As a manager or business owner, you’ve likely encountered the frustration of creating company policies that your team ignores.
Maybe you’ve put a lot of time and effort into crafting a new policy, only to have it be met with indifference or even resistance from your employees. 

It’s a common problem, but fortunately, there are ways to address it.

In his book Atomic Habits, author James Clear outlines four laws of behavior change that can help you create policies that your team will follow. Using these laws during policy development ensures that your policies are effective and have a higher chance of being adopted by your team.
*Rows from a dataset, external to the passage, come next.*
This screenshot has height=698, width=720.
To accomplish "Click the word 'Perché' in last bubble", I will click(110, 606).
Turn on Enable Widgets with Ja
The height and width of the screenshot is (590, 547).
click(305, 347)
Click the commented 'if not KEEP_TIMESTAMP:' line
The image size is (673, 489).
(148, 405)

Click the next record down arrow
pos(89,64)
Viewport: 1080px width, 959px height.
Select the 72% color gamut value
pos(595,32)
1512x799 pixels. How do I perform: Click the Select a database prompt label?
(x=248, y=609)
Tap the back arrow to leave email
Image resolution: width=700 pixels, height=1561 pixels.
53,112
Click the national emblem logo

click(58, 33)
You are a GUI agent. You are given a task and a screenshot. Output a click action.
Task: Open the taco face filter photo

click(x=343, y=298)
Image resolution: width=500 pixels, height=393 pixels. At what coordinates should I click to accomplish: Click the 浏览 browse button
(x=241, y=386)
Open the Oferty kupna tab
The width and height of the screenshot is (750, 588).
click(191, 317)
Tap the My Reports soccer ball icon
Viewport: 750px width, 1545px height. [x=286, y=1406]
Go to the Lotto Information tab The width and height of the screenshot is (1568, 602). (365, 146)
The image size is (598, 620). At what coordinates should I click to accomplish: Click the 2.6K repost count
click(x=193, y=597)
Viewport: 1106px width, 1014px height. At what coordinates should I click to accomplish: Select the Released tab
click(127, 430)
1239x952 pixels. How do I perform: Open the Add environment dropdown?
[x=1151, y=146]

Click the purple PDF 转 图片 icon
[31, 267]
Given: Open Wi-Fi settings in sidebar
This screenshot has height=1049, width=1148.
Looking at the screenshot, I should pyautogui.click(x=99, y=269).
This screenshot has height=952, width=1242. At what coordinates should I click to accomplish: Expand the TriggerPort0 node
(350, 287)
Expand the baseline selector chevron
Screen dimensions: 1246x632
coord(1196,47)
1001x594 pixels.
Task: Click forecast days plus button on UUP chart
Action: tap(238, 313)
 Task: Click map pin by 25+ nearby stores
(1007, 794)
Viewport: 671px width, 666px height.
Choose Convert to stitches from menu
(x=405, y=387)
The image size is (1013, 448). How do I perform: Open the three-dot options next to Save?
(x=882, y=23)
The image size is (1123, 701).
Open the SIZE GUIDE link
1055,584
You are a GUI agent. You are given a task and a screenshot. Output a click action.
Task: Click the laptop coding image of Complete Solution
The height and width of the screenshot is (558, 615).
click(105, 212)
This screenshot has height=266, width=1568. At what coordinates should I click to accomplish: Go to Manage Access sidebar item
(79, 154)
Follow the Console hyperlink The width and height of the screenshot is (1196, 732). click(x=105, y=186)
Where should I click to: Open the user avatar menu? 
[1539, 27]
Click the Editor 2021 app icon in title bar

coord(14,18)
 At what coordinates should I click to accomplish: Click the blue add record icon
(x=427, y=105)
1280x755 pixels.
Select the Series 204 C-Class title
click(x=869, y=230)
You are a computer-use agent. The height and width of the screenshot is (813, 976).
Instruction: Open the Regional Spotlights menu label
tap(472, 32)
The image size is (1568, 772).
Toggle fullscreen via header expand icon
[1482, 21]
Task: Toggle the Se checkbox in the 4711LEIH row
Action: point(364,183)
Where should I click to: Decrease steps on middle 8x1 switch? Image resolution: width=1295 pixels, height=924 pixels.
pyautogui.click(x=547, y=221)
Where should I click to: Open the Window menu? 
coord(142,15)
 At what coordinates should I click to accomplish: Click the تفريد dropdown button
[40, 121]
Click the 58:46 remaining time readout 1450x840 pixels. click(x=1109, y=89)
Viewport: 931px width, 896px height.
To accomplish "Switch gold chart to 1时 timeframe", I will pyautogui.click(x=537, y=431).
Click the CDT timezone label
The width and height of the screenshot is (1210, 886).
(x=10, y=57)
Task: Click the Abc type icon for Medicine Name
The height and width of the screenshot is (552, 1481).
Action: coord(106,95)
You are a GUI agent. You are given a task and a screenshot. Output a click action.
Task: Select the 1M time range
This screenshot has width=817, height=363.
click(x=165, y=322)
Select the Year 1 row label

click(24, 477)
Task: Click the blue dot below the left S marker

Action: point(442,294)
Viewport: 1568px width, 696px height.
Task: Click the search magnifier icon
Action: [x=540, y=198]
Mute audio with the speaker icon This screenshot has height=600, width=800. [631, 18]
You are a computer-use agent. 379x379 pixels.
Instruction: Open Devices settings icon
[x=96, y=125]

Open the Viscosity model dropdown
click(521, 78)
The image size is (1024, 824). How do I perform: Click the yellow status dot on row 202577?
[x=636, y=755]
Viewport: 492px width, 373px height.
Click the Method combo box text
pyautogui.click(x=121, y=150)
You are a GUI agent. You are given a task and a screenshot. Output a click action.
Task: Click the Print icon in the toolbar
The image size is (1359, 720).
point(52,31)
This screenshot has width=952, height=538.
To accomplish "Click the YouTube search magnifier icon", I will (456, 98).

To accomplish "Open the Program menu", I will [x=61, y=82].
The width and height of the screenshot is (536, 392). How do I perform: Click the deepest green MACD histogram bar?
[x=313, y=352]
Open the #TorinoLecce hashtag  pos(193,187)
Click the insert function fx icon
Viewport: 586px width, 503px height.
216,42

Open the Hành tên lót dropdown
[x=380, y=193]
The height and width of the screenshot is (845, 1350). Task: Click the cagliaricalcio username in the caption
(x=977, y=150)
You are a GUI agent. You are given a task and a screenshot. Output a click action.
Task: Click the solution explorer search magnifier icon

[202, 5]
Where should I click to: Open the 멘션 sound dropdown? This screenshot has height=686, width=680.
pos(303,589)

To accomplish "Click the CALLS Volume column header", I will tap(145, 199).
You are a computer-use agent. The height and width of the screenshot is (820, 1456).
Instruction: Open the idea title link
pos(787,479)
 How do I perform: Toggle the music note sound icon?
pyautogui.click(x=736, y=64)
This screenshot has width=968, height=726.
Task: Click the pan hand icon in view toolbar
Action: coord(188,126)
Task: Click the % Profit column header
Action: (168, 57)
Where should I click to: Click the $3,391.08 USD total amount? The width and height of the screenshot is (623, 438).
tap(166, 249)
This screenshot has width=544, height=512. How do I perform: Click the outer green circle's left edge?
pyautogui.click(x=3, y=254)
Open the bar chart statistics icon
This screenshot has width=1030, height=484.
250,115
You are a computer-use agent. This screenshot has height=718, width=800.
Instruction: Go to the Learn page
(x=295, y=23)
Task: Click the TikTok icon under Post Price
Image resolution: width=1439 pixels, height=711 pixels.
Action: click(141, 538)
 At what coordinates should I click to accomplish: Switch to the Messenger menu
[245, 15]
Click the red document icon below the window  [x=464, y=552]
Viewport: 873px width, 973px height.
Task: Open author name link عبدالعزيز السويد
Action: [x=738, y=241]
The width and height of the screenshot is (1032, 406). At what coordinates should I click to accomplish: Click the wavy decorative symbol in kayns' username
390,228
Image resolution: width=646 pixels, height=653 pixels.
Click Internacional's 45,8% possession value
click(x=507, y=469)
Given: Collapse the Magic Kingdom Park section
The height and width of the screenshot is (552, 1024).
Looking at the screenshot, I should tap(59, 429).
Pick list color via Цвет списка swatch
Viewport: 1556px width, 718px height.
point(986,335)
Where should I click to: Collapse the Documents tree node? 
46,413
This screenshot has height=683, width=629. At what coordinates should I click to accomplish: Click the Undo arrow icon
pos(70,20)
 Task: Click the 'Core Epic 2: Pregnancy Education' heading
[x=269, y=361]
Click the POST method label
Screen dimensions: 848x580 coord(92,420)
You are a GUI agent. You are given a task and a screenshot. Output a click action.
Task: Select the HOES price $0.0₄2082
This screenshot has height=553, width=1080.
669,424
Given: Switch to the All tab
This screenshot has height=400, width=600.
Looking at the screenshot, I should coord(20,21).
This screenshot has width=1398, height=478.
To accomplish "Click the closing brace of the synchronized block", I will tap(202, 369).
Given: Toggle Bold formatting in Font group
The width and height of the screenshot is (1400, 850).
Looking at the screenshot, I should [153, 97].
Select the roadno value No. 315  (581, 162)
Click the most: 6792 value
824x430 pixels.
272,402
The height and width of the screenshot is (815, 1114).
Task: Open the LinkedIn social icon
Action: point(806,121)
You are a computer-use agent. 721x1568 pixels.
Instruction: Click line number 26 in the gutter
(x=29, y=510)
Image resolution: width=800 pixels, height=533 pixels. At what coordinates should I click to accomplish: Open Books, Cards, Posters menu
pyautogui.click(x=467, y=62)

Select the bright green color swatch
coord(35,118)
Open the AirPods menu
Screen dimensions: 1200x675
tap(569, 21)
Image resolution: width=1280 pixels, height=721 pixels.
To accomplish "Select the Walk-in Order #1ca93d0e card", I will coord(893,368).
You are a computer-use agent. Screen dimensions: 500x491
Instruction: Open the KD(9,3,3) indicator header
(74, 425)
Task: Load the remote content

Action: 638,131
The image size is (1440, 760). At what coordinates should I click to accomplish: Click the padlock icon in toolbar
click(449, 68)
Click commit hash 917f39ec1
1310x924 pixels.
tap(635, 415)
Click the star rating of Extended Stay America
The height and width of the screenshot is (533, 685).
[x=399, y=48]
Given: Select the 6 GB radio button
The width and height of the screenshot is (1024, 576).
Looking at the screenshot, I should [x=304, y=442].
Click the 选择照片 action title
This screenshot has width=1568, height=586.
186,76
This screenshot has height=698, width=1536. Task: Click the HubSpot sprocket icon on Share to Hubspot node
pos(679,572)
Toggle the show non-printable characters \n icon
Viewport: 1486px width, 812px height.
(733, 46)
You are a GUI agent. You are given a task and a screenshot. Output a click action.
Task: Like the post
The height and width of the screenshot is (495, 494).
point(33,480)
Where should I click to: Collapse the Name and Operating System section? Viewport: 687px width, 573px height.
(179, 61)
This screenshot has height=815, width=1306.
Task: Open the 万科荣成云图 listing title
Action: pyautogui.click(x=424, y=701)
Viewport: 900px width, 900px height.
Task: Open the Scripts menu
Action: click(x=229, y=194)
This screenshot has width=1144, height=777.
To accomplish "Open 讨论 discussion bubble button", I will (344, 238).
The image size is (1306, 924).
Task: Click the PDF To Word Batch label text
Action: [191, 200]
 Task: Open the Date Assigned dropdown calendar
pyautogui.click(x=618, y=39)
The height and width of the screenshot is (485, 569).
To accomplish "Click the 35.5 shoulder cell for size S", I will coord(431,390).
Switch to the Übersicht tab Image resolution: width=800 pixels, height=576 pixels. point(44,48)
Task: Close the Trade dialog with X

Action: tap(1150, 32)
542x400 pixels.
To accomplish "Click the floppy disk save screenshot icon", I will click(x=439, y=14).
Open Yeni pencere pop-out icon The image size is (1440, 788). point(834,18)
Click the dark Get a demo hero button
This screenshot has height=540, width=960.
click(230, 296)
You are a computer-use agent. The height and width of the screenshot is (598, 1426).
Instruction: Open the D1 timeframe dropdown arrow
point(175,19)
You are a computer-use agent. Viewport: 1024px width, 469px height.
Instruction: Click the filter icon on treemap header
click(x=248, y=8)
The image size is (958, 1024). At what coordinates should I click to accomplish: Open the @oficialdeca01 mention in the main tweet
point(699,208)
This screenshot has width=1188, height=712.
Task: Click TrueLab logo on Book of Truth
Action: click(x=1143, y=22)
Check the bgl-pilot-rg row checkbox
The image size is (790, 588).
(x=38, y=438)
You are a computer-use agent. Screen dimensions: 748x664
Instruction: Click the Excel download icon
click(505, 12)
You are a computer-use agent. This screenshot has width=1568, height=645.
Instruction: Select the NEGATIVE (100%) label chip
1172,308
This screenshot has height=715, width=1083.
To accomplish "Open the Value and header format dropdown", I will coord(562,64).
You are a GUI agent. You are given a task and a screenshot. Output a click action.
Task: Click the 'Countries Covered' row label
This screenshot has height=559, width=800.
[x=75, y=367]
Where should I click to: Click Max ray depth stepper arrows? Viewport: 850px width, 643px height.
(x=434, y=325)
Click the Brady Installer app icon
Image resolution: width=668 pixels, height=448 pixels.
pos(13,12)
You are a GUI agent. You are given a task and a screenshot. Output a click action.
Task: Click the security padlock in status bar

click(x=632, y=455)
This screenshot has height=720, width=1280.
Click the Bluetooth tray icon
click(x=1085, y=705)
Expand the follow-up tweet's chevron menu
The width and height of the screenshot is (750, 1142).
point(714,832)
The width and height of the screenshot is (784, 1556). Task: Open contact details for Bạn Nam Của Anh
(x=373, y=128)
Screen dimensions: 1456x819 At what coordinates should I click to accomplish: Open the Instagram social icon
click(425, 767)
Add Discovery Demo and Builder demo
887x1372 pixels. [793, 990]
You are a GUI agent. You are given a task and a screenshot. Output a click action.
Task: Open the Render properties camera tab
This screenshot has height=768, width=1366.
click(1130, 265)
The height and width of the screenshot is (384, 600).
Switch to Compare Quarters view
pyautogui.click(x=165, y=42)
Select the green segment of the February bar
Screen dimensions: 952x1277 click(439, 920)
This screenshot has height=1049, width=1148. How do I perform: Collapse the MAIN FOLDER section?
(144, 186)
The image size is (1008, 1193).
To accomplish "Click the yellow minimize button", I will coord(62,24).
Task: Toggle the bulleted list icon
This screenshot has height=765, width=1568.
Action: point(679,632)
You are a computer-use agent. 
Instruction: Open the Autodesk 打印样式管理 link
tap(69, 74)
4 rules to crush ineffective policies

1) Make it obvious

The first law of behavior change is to make the desired behavior obvious.
When it comes to company policies, this means communicating why it’s essential and the consequences of not following them. 

Use simple language and avoid jargon or confusing terminology. 

Make sure the policy is visible and easily accessible, such as by posting it in a shared document or on a bulletin board.

2) Make it attractive

The second law of behavior change is to make the desired behavior attractive. In the context of company policies, this means making the policy appealing to your team. One way to do this is to involve your team in policy creation. Ask for their input and feedback, and take their suggestions into account. When your team feels like they have a say in the policy, they’re more likely to be invested in it and follow it.

3) Make it easy

The third law of behavior change is to make the desired behavior easy. Remove any barriers or obstacles preventing your team from following the policy. 

For example, if your policy requires a specific process, ensure the process is simple and easy to follow. If your procedure requires particular tools or resources, ensure they are readily available and accessible.

4) Make it satisfying

The fourth law of behavior change is to make the desired behavior satisfying. 

Provide positive feedback and reinforcement when your team follows the policy. 

Acknowledge when your team does things right, and provide rewards or recognition when appropriate. 

This will help reinforce the behavior and make your team more likely to continue to follow the policy.

Voxloud’s company policies: the Friday-Off 

At Voxloud, we have a policy that asks each employee to take at least one Friday off every month.
We still don’t offer unlimited holidays (I discussed it in a past issue).
As a remote-first company, we understand that policies to prevent burnout are crucial. 

By encouraging our team members to take a regular long weekend, we hope to help them recharge and return to work feeling refreshed and more productive. 

Our team has well-received this policy. We believe it has contributed to a positive work culture.

We structured the policy to reflect the 4 Laws of Behaviour Change:


  1. Make it obvious
    We communicate the policy clearly and repeatedly to employees through regular company-wide communication and individual discussions with managers. It helps ensure that employees know the procedure and how it benefits them.
  2. Make it attractive
    A Friday off every month is desirable for employees, especially since it helps prevent burnout and promotes work-life balance.
  3. Make it easy
    The policy is easy to implement and follow, as it only requires employees to take a single Friday off each month.
  4. Make it satisfying
    The Friday-off policy gives employees a sense of satisfaction and accomplishment, as they can take time off and recharge without worrying about work.